## THE PROBLEM
All the entries that follow are to be returned exactly.

[[ EXTRACTED ENTRIES open ]]

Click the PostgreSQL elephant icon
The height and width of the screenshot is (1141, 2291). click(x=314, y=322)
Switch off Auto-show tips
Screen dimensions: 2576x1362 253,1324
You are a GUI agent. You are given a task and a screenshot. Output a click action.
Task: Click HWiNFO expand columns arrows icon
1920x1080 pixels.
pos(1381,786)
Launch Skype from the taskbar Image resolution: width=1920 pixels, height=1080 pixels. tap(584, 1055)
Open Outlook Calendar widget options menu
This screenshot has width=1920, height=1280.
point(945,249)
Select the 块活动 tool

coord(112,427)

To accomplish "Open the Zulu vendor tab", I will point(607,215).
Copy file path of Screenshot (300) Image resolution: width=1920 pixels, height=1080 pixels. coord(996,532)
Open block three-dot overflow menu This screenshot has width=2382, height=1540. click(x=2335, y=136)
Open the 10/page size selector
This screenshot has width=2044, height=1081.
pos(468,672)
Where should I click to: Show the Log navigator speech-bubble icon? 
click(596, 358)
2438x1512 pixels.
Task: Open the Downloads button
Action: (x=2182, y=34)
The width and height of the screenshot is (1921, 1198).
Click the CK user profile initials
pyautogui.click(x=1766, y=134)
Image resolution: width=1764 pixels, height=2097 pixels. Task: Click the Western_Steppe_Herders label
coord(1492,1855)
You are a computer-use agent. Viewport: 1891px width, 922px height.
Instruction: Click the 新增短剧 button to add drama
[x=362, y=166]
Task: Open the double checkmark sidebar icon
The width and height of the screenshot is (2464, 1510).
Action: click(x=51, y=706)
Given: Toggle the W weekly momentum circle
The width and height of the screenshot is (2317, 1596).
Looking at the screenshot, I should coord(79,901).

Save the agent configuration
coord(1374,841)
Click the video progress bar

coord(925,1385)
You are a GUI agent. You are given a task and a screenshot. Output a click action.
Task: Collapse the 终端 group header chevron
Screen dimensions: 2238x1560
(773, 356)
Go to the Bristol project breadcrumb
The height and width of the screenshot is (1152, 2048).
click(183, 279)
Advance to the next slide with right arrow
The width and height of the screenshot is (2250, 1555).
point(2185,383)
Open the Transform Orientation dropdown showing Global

[[ EXTRACTED ENTRIES closed ]]

## WRITTEN SOLUTION
Click the PostgreSQL elephant icon
The height and width of the screenshot is (1141, 2291). click(x=314, y=322)
Switch off Auto-show tips
Screen dimensions: 2576x1362 253,1324
You are a GUI agent. You are given a task and a screenshot. Output a click action.
Task: Click HWiNFO expand columns arrows icon
1920x1080 pixels.
pos(1381,786)
Launch Skype from the taskbar Image resolution: width=1920 pixels, height=1080 pixels. tap(584, 1055)
Open Outlook Calendar widget options menu
This screenshot has width=1920, height=1280.
point(945,249)
Select the 块活动 tool

coord(112,427)

To accomplish "Open the Zulu vendor tab", I will point(607,215).
Copy file path of Screenshot (300) Image resolution: width=1920 pixels, height=1080 pixels. coord(996,532)
Open block three-dot overflow menu This screenshot has width=2382, height=1540. click(x=2335, y=136)
Open the 10/page size selector
This screenshot has width=2044, height=1081.
pos(468,672)
Where should I click to: Show the Log navigator speech-bubble icon? 
click(596, 358)
2438x1512 pixels.
Task: Open the Downloads button
Action: (x=2182, y=34)
The width and height of the screenshot is (1921, 1198).
Click the CK user profile initials
pyautogui.click(x=1766, y=134)
Image resolution: width=1764 pixels, height=2097 pixels. Task: Click the Western_Steppe_Herders label
coord(1492,1855)
You are a computer-use agent. Viewport: 1891px width, 922px height.
Instruction: Click the 新增短剧 button to add drama
[x=362, y=166]
Task: Open the double checkmark sidebar icon
The width and height of the screenshot is (2464, 1510).
Action: click(x=51, y=706)
Given: Toggle the W weekly momentum circle
The width and height of the screenshot is (2317, 1596).
Looking at the screenshot, I should coord(79,901).

Save the agent configuration
coord(1374,841)
Click the video progress bar

coord(925,1385)
You are a GUI agent. You are given a task and a screenshot. Output a click action.
Task: Collapse the 终端 group header chevron
Screen dimensions: 2238x1560
(773, 356)
Go to the Bristol project breadcrumb
The height and width of the screenshot is (1152, 2048).
click(183, 279)
Advance to the next slide with right arrow
The width and height of the screenshot is (2250, 1555).
point(2185,383)
Open the Transform Orientation dropdown showing Global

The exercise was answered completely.